Selected text:
....................
A system with a narrow metric (Claude) must perform a large rotation to switch frameworks—it must completely reorient its metric from one dimension to another. This is expensive, because the metric is highly eccentric and the rotation must traverse a large angular distance in the space of possible metrics.

A system with a wide metric (Flash 3) needs a smaller rotation—its metric is already spread across multiple dimensions, and switching frameworks requires only a modest rebalancing rather than a complete reorientation.

This prediction can be tested: models with higher A4 scores (wider metrics) should also have higher E1 scores (better framework switching), because both reflect the metric’s ability to distribute attention across multiple dimensions. The correlation is not perfect—E1 also depends on the control layer’s ability to execute the metric rotation, not just on the metric’s baseline width. But the geometric framework predicts a positive association, and the data are broadly consistent.

The full picture of the attention metric will not emerge until we have placed it in context with the tangent space (Chapter 5) and the control layer (Chapter 6). The metric determines what is “close” and what is “far.” The tangent space determines what is “reachable in one step.” The control layer determines when and how the metric is updated. Together, these three objects—metric, tangent space, control—constitute the geometric architecture of cognition.
....................
Information given:

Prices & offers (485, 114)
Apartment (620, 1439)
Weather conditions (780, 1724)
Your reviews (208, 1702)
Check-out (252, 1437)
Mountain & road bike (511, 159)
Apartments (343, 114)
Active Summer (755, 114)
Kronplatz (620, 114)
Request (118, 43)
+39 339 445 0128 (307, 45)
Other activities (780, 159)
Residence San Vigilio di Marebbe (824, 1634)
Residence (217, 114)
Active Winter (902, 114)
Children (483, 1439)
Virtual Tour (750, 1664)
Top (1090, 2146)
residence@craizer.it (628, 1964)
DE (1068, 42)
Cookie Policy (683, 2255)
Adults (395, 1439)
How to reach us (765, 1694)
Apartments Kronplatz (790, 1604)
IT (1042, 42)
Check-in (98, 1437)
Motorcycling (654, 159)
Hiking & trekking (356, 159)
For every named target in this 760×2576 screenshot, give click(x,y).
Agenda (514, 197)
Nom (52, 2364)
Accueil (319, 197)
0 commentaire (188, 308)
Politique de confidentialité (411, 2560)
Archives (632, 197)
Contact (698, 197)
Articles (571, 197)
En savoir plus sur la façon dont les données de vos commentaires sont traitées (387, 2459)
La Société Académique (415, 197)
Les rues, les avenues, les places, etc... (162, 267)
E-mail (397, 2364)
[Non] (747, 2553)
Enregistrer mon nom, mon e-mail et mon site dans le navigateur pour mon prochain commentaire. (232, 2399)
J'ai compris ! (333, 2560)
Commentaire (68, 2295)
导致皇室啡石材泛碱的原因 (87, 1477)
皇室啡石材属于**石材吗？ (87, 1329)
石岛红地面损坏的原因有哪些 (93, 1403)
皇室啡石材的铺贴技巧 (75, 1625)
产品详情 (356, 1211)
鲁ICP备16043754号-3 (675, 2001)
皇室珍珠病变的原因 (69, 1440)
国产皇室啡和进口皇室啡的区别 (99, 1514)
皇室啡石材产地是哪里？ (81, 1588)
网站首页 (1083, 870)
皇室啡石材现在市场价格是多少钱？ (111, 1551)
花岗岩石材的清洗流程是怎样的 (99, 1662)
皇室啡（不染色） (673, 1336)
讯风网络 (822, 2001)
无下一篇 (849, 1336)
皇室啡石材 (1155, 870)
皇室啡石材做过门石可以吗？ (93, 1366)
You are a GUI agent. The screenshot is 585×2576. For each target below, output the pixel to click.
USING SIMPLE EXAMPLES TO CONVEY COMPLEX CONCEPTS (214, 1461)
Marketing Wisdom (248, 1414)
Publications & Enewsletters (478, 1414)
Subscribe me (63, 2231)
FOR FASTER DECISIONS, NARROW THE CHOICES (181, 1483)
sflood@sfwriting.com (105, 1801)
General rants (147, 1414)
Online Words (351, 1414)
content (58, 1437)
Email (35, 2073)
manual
....................
Actions to take:
1. Name every object that the passage on the attention metric says together constitutes the geometric architecture of cognition.
2. Continue the passage on the attention metric, picking up after its last sentence.

Task-by-task results:
1. metric, tangent space, control

2.
Technical Appendix 4A: The Attention Metric Tensor in Detail

Definition (Attention Metric Tensor, Formal). Let \mathcal{M} be the cognitive manifold with local coordinates x = (x^1, \ldots, x^n). The attention metric tensor is a smooth, positive-definite, symmetric (0,2)-tensor field:

g = g_{\mu\nu}(x) \, dx^\mu \otimes dx^\nu

satisfying: 1. Symmetry: g_{\mu\nu} = g_{\nu\mu} 2. Positive-definiteness: g_{\mu\nu} v^\mu v^\nu > 0 for all nonzero v \in T_x\mathcal{M} 3. Smoothness: the components g_{\mu\nu}(x) are smooth functions of the coordinates

The distance between two points p, q \in \mathcal{M} is:

d(p, q) = \inf_\gamma \int_0^1 \sqrt{g_{\mu\nu}(\gamma(t)) \dot{\gamma}^\mu(t) \dot{\gamma}^\nu(t)} \, dt

where the infimum is taken over all smooth curves \gamma: [0,1] \to \mathcal{M} with \gamma(0) = p and \gamma(1) = q.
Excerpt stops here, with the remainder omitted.